As Gray's remains were never found, he was listed as missing in action and presumed dead. He is commemorated, with other Canadians who died or were buried at sea during the First and Second World Wars, at the Halifax Memorial in Point Pleasant Park, Halifax, Nova Scotia.

The War Memorial Gym at University of British Columbia, Royal Canadian Legion hall in Nelson, numerous other sites in Nelson, and the wardroom of HMCS Tecumseh (his RCNVR home unit) also bear plaques in his honour.

Gray is one of fourteen figures commemorated at the Valiants Memorial in Ottawa.

A memorial for Gray was erected at Onagawa Bay in 1989 in Sakiyama Park. This is the only memorial dedicated to a foreign soldier on Japanese soil. Following the devastation of the March 11, 2011 earthquake (during which the granite monument itself was knocked over), the monument (with new plaque) was moved from its original location in Sakiyama Park to one beside the hospital (Onagawacho Community Medicine Center) in Onagawa Town. A rededication ceremony was held August 24, 2012.
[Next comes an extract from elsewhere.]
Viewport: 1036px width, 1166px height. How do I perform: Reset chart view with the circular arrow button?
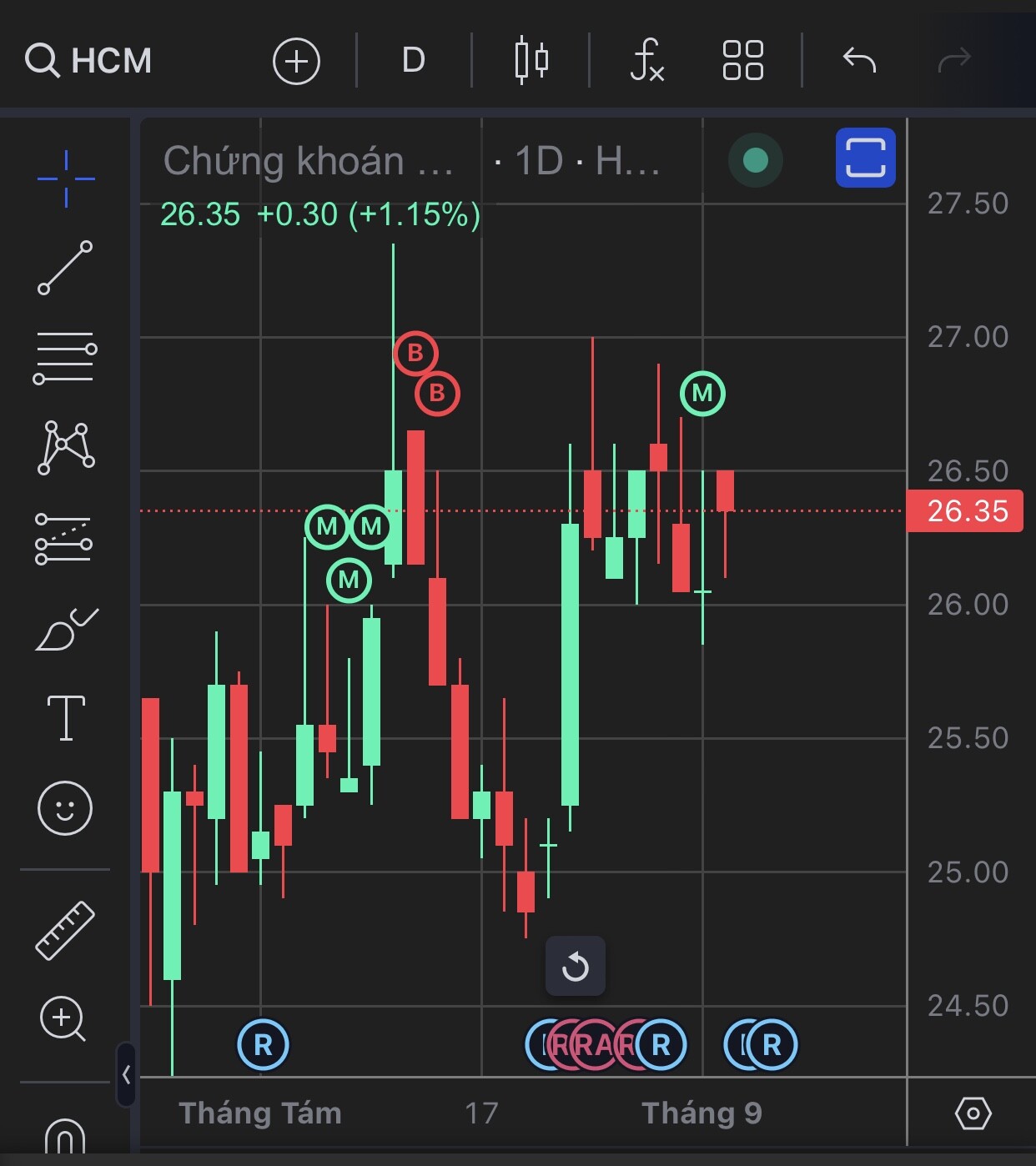[x=576, y=967]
To celebrate the Centennial of the Canadian Navy, during the 2010 air show season, Vintage Wings of Canada flew at events across Canada in a Corsair bearing the markings of the plane Gray was likely flying that fateful day.
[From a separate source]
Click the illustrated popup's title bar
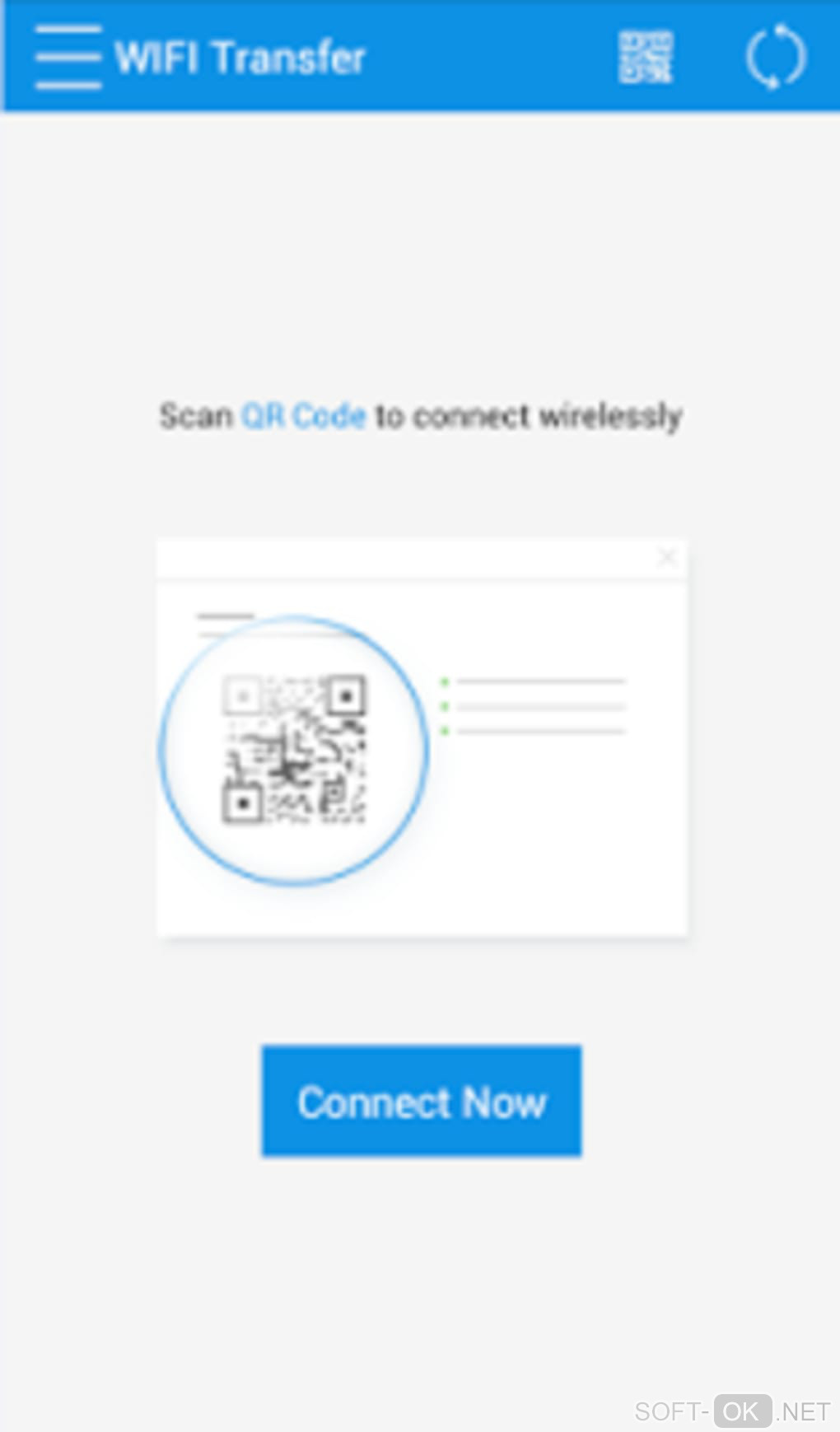 422,559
His life is recorded in A Formidable Hero: Lt. R.H. Gray, VC, DSC, RCNVR by Stuart E. Soward, published by Trafford Neptune.
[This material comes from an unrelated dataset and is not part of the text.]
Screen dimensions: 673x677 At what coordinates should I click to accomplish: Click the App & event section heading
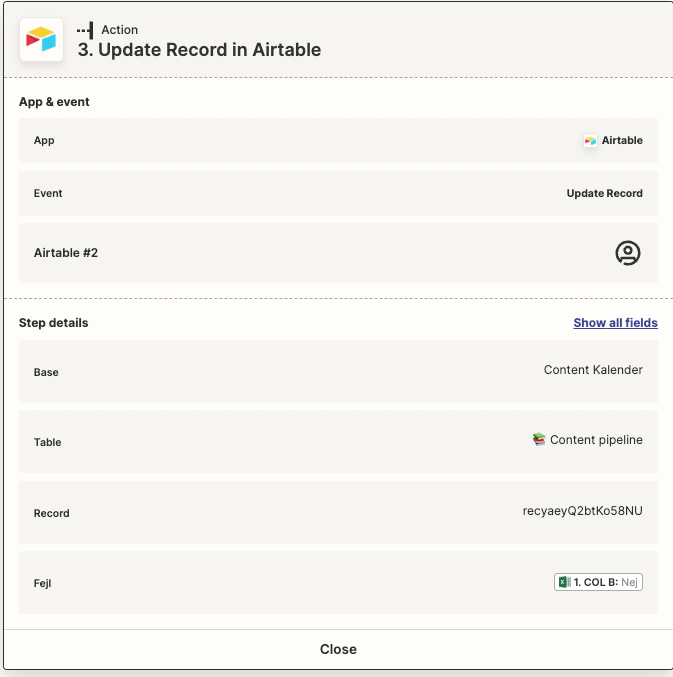click(x=54, y=102)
===Grays Peak, British Columbia===
On March 12, 1946, the Geographic Board of Canada named a mountain in Kokanee Glacier Provincial Park, British Columbia, after Gray and his brother, Flt Sgt John Balfour Gray, RCAF, who was also killed in World War II. Rising to a height of 2753 m, Grays Peak is well known in Canada as the mountain pictured on the label of Kokanee Beer.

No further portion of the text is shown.